>> BEGIN DATA TO USE

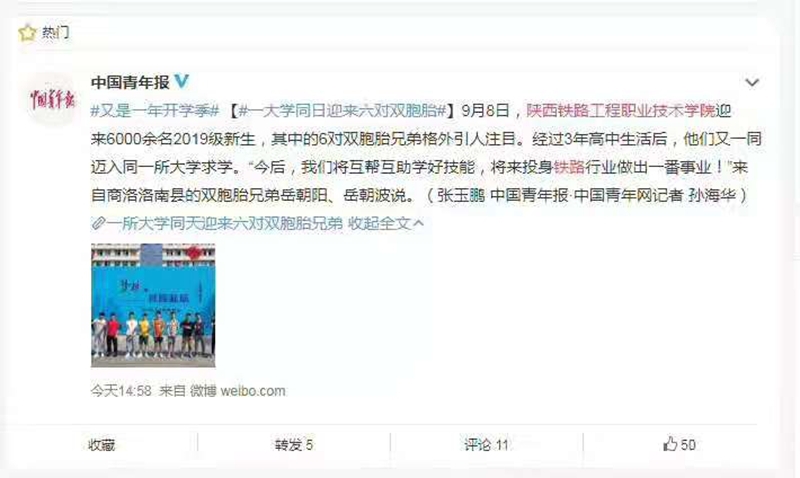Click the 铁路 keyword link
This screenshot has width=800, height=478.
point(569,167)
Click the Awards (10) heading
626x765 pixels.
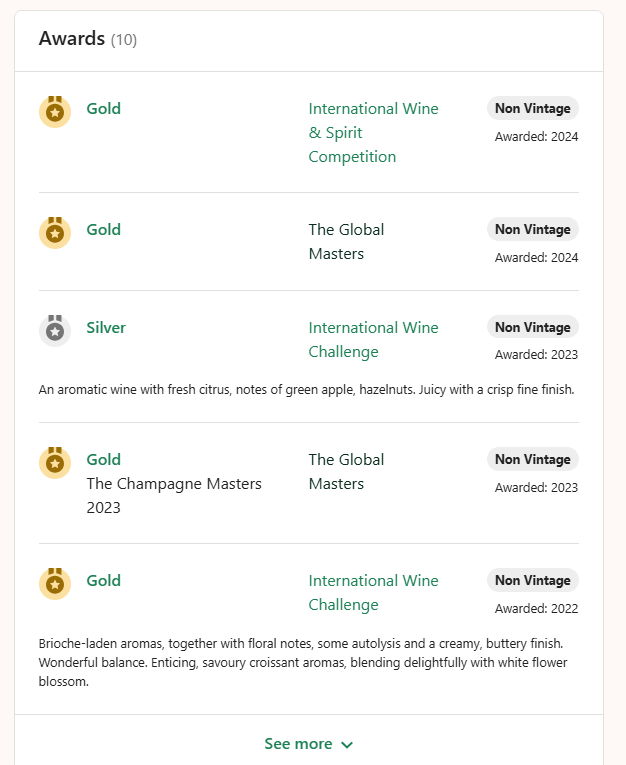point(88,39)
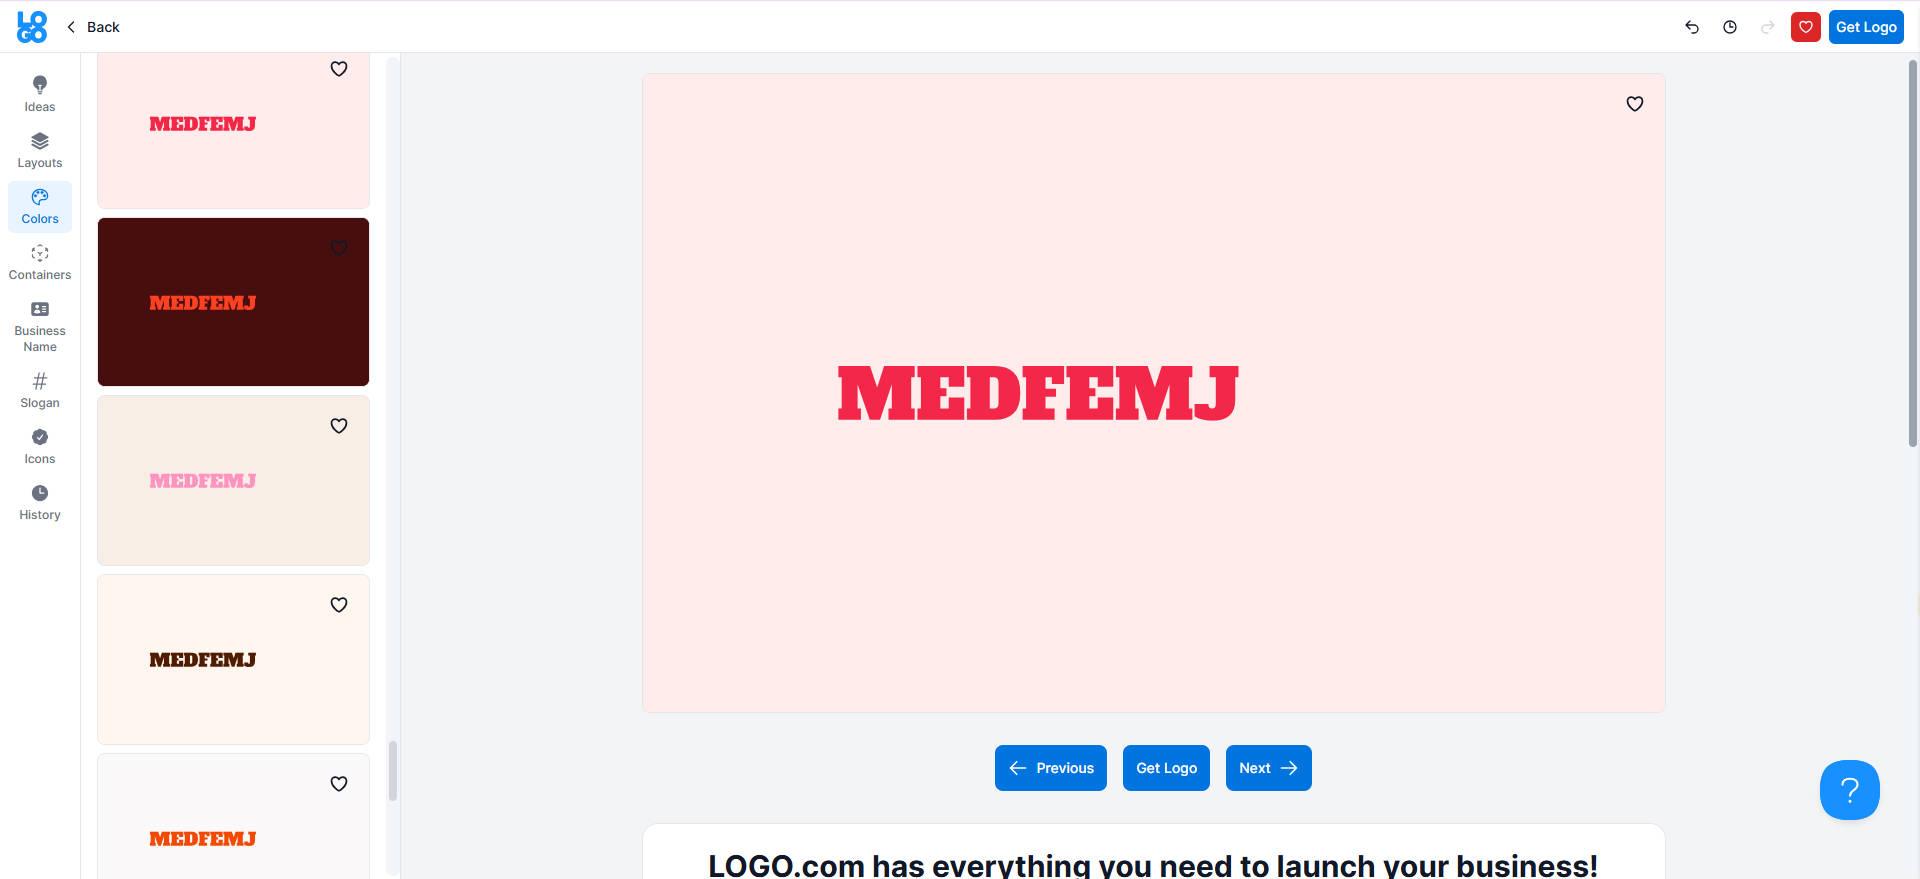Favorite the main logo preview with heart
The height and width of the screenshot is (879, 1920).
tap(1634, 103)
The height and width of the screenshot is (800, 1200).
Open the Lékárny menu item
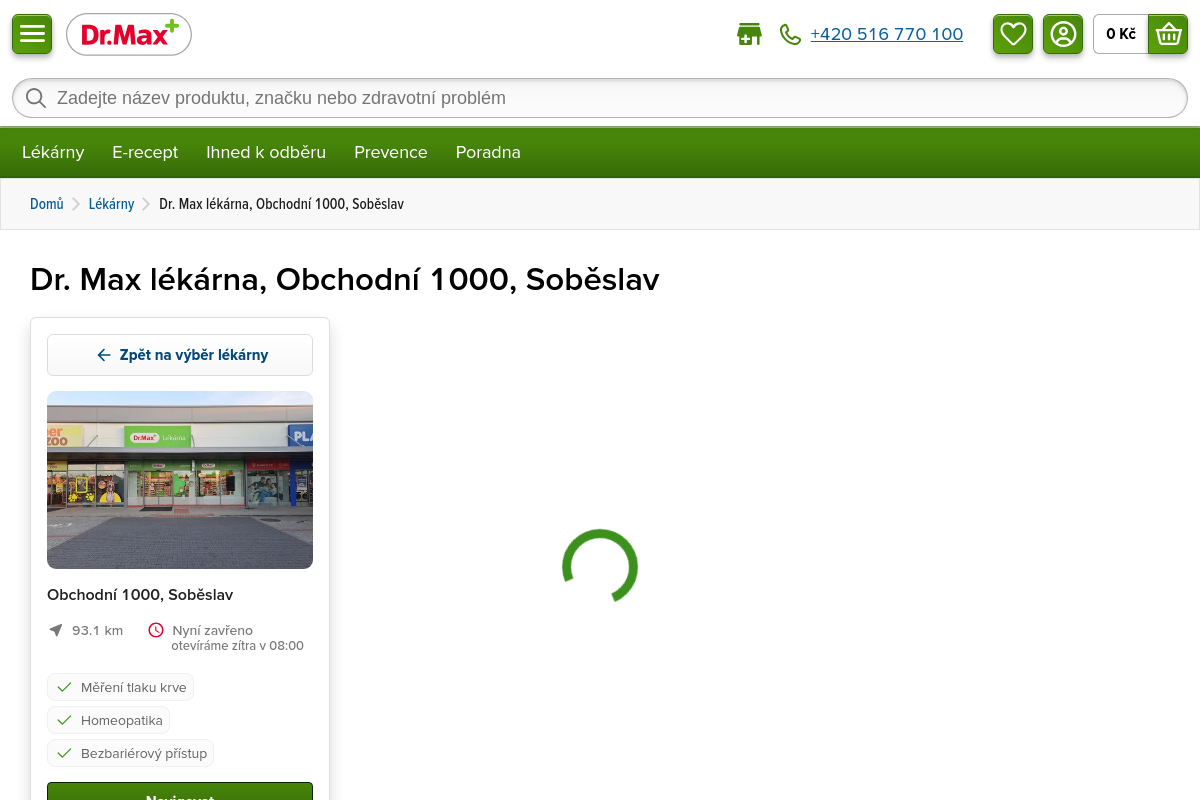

>> END DATA TO USE
>> BEGIN DATA TO USE

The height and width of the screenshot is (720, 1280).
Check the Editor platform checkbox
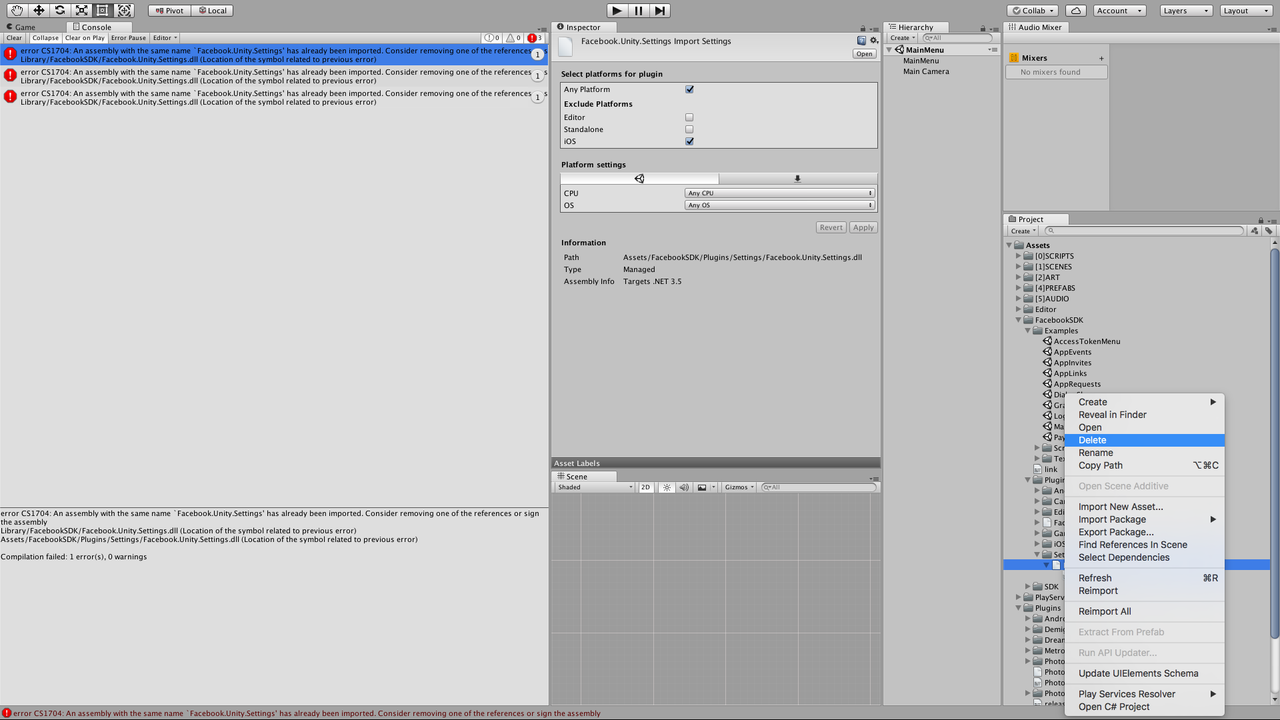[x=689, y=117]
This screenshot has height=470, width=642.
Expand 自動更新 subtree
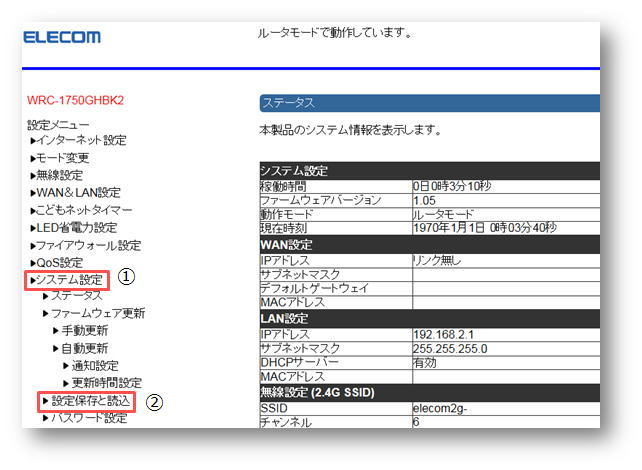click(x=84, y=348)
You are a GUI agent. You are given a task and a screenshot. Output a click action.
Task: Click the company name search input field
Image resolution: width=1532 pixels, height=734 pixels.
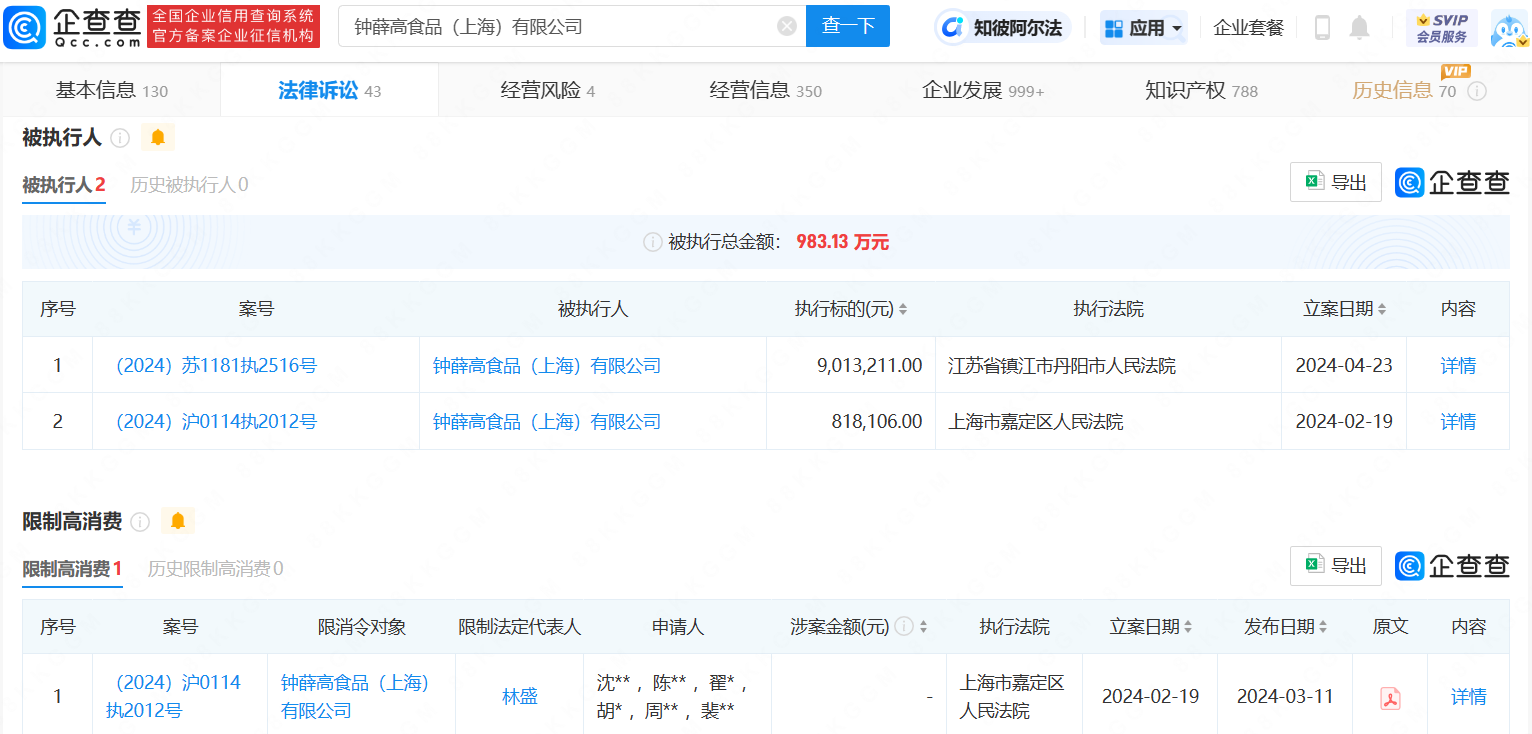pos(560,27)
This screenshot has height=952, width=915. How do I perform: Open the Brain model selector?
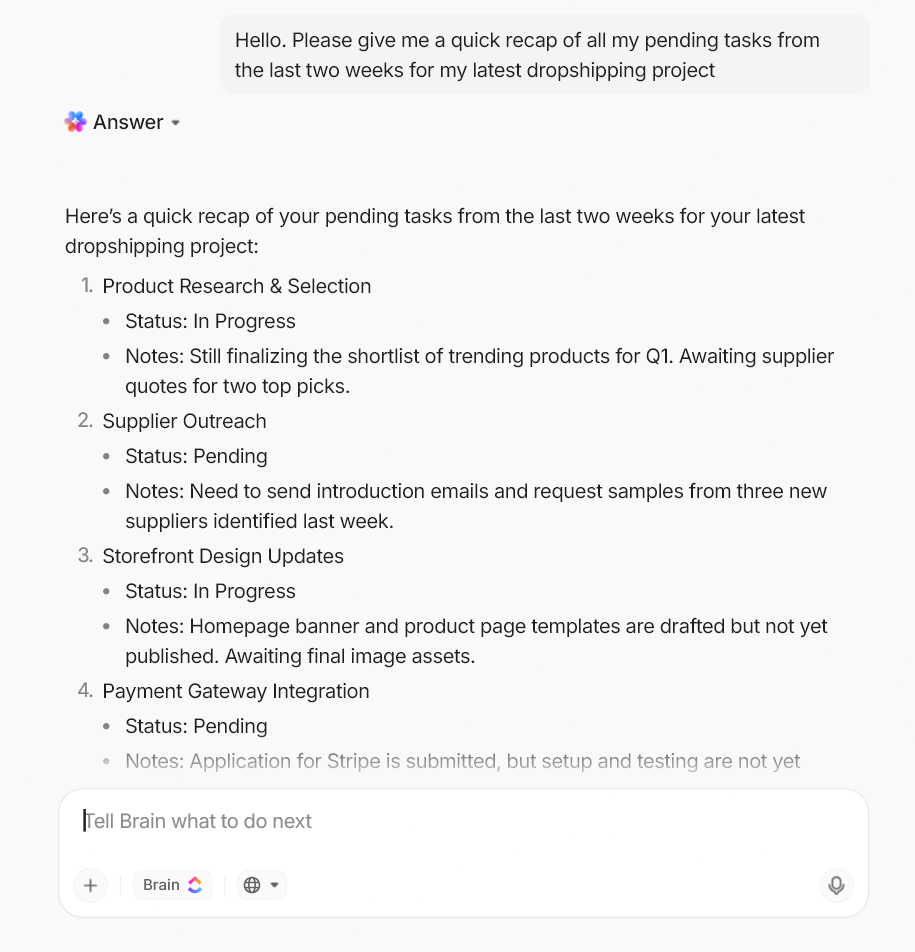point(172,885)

>> END DATA TO USE
>> BEGIN DATA TO USE

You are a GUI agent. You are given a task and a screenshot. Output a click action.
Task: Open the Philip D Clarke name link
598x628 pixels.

>> END DATA TO USE

### GIVEN INSTRUCTION
Write everything in the rows from the line containing "Click the 铁路 keyword link" down to the line containing "Open the Lékárny menu item" as a JSON list of strings, one string per line. Include both of those lines, skip any blank lines, and leave the pictures out.

### RESPONSE TO THIS TASK
[
  "Click the 铁路 keyword link",
  "This screenshot has width=800, height=478.",
  "point(569,167)",
  "Click the Awards (10) heading",
  "626x765 pixels.",
  "point(88,39)",
  "Favorite the main logo preview with heart",
  "The height and width of the screenshot is (879, 1920).",
  "tap(1634, 103)",
  "The height and width of the screenshot is (800, 1200).",
  "Open the Lékárny menu item"
]